I like the ADT/chemo if the doc will go for it. That's not typical in the US, but studies are positive.
Try not to focus on "life limiting" right now. I'm 9.5 years into this with metastatic castrate resistant disease (now age 53), but treatment lets me do lots of things I want to do.
"ADT" = "Androgen Deprivation Therapy", also called "HT", or "Hormone therapy".
Androgens are male sex hormones, mainly testosterone, but there are other similar hormones that can play a role in prostate cancer. Hormones are chemicals that circulate in the blood. They're manufactured in one part of the body (testosterone is mainly manufactured in the testicles) and travel through the blood stream to other parts of the body where they act as signals. In the case of prostate cells, testosterone and other androgens can signal the cells to divide and replicate. By depriving the body of androgens, we hope to turn off prostate cell division - most especially prostate tumor cell division. This results in the death of many of the tumor cells and the suppression of cell division in others.
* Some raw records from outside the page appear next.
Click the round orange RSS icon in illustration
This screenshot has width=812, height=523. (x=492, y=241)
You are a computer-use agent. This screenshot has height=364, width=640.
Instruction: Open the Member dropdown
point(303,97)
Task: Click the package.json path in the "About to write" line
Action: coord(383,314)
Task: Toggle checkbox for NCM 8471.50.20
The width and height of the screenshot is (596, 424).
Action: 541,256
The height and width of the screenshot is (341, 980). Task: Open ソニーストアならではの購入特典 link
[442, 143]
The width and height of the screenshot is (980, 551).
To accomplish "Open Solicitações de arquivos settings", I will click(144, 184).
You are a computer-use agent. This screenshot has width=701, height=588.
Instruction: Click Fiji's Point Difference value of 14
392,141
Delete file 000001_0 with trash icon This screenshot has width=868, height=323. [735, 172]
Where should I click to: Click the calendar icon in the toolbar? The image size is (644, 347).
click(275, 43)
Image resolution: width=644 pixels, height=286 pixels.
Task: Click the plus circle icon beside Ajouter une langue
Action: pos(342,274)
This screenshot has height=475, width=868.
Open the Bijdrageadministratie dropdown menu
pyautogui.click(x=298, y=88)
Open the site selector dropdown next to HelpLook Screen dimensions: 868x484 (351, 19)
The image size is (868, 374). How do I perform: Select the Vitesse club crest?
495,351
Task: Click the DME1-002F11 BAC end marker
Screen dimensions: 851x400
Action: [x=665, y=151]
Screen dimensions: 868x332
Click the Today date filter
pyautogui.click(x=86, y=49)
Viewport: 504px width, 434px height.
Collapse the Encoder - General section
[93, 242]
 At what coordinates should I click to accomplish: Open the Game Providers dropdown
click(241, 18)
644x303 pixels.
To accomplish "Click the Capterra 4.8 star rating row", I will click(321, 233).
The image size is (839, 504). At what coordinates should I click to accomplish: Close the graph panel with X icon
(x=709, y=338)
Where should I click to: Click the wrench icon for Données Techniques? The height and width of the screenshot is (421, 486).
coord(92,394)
There are a number of different drugs that can be used for ADT. They work in a number of different ways either to suppress the production of testosterone or similar compounds, or to block the tumor cells from bringing testosterone molecules into the cells from the blood stream.
ADT is usually the first treatment given for advanced prostate cancer. It can work for anywhere from a few months to many years, depending on how "hormone dependent" a patient's cancer happens to be.
As others have suggested, I also suggest talking to the doctors about using chemotherapy along with ADT. Recent studies in the U.S. and U.K. have shown a significant survival benefit from getting the combination treatment early in the treatment process.
Wow, 9.5 years on stage 4 or was it caught earlier. Thank you for that support and reassurance and may you continue to do everything you wish and enjoy it, despite treatment.
I'm 3 yrs on the same path at age 58. I've found that my feelings of "why bother" or "death is just around the corner" come in cycles. I'm currently in the midst of focusing on the death and dying part and can;t seem to shake it this time. I can put on the smiley face but just under the surface or when I'm alone it is there. Wondering if anyone has advice on how to shake this and keep me focused on the quality of life instead of the glass is half empty.
It's an anti hormone treatment, depriving the body of androgen that feed the cancer. In women the same drug would put you in men's pause and I've done that treatment. What I'm seeing with my dad is symptoms are similar, hot flashes, exhaustion, not being able to sleep, night sweats. You can think of it as a sort of male menapause. Hope that helps a little. I did lupin fir endometriosis for 6 months so I admire these men so much because it is life altering. My dad is on week 10 and he's still working. His major issue is not sleeping.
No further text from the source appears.